▶ [EXERCISE PROMPT] Leave every image out, and return the rest of the data word for word.

______________________________

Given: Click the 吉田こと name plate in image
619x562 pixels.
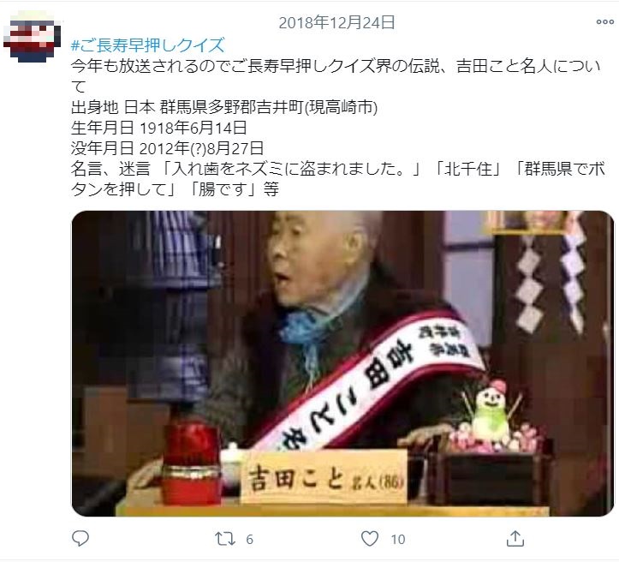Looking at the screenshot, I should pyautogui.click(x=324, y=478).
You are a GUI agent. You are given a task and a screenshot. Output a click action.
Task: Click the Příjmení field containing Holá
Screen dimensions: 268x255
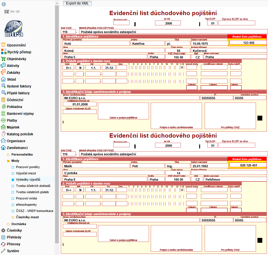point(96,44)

______________________________

▶ [SOLUTION TO THIS PROBLEM]
Given: Click the 吉田こと name plate in image
619x562 pixels.
Looking at the screenshot, I should pyautogui.click(x=324, y=478).
You are a GUI agent. You are given a task and a screenshot. Output a click action.
Task: Click the Příjmení field containing Holá
Screen dimensions: 268x255
point(96,44)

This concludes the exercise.